State Secretary Annen said: “Our climate partnership aims to support Peru in two ways - in mitigating the damage that climate change is already causing there today and in preventing future damage through active climate protection. Peru is a driving force in international cooperation on climate protection. We are launching this climate partnership with the aim of jointly shaping the path towards a carbon-neutral and sustainable future in a socially equitable way.”
State Secretary Hajduk said: “We will only be able to achieve the goals of the Paris Agreement if we all pull together and the industrialised countries support the global south in achieving the climate targets. The German-Peruvian climate partnership is a good example of this. Like for Germany, it will be critical for Peru to bring together the issues of greenhouse gas reductions in the energy and transportation sectors and forest and nature conservation.”
Peru is one of the countries in Latin America that is suffering the most from climate change. Rising temperatures are increasingly causing Andean glaciers to melt. Not only does this have serious consequences for Andean ecosystems and biodiversity, but it also threatens the water supply in the low-lying and arid coastal regions, which are home to more than 50 percent of Peru’s 33 million inhabitants. In addition, there are increasingly frequent violent floods and landslides on the mountain slopes, which destroy settlements and fields.
At the same time, Peru is the second largest Amazonian country with great biodiversity and therefore has a special role to play in the area of climate protection. This is why the new climate partnership is geared towards supporting the country through projects that advance climate protection and at the same time help the local population to be better prepared to deal with the consequences of climate change. For example, Germany is helping Peru to develop sustainable public transport systems in order to reduce harmful carbon emissions. In the Amazon rainforest, the focus is on protecting the forest, for example through combating forest crime, which is increasingly threatening indigenous communities.

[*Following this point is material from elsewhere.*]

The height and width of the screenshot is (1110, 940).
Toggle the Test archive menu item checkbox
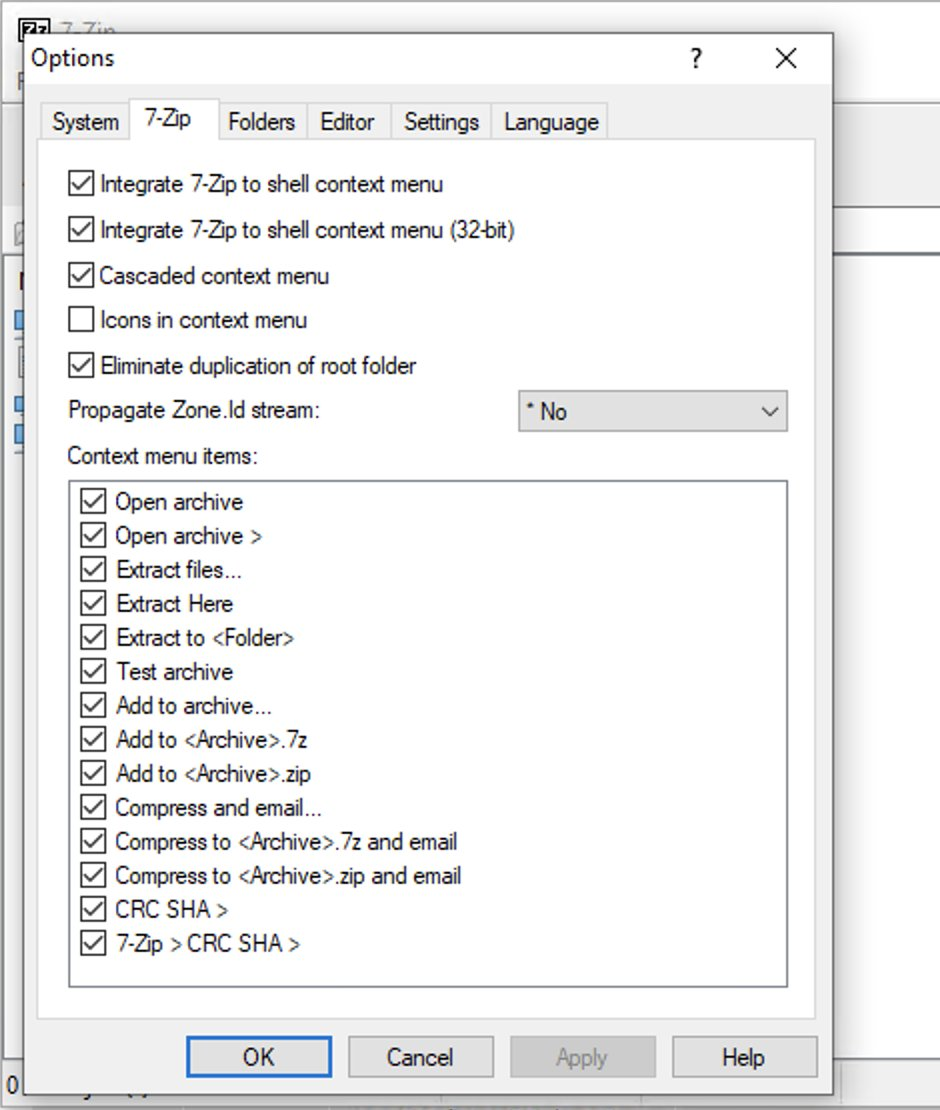click(93, 672)
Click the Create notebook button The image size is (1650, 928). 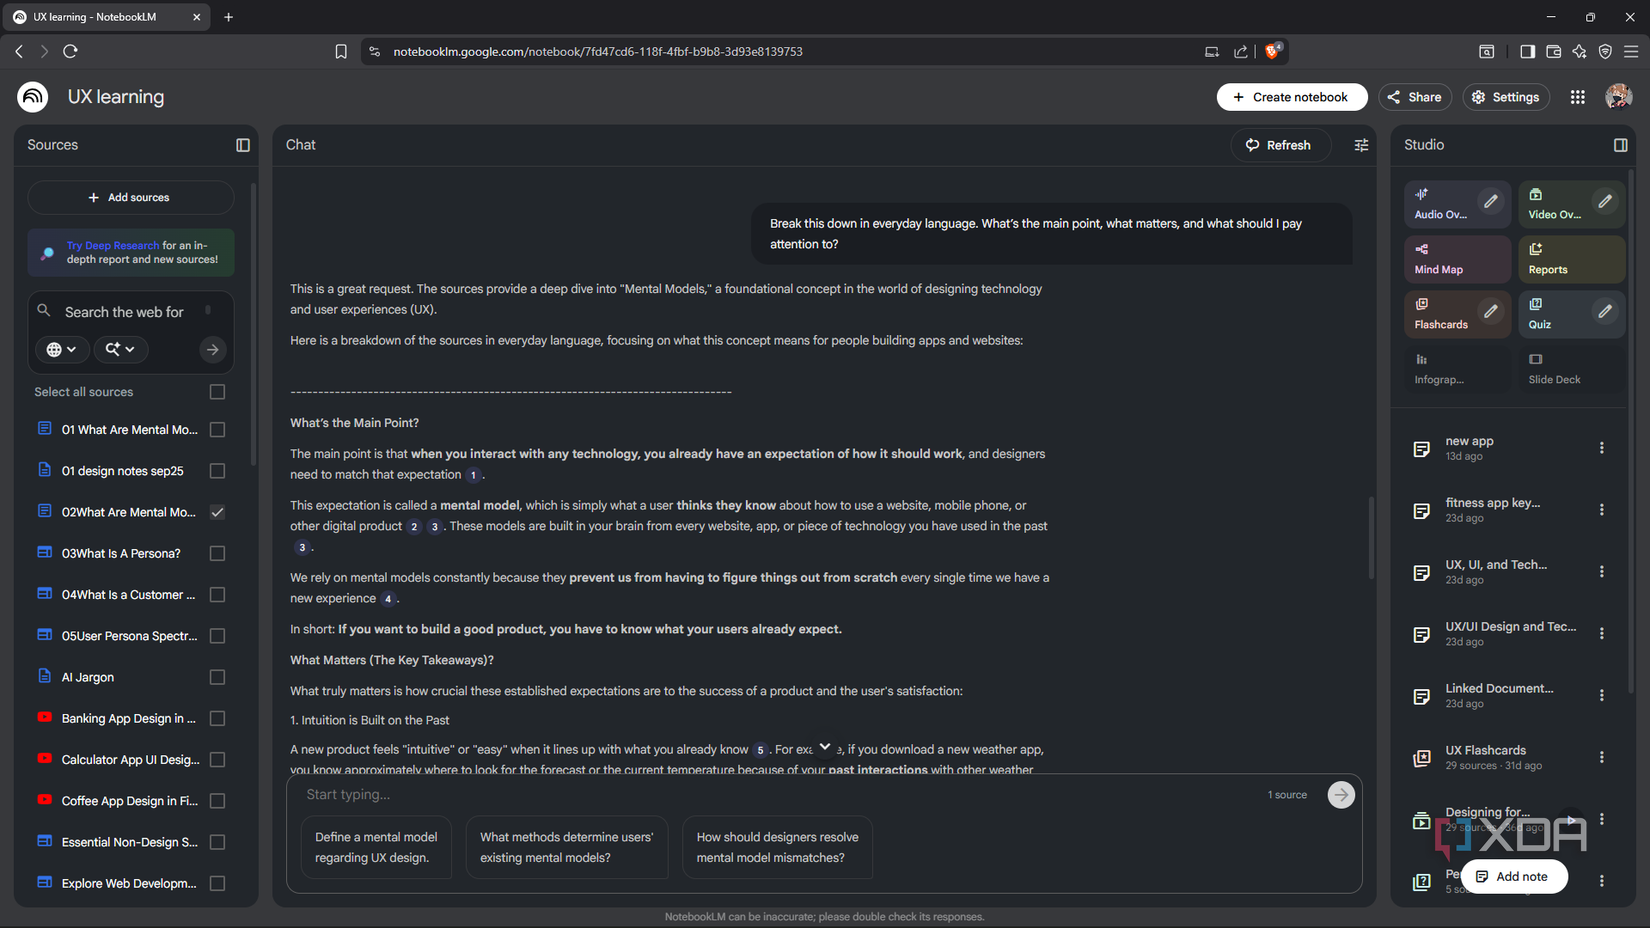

Just days before the start of COP27 in Sharm el-Sheikh, the launch of the new inter-ministerial climate partnership sends a message of support for Peru’s ambitious climate goals which include achieving carbon neutrality by 2050. The climate partnership also marks the launch of a regular high-level climate dialogue between Germany and Peru (including the German Federal Ministry for Economic Cooperation and Development, the Federal Ministry for Economic Affairs and Climate Action, the Federal Foreign Office and the Federal Environment Ministry). Current plans are to engage with the scientific community, the private sector and civil society to jointly work on climate issues.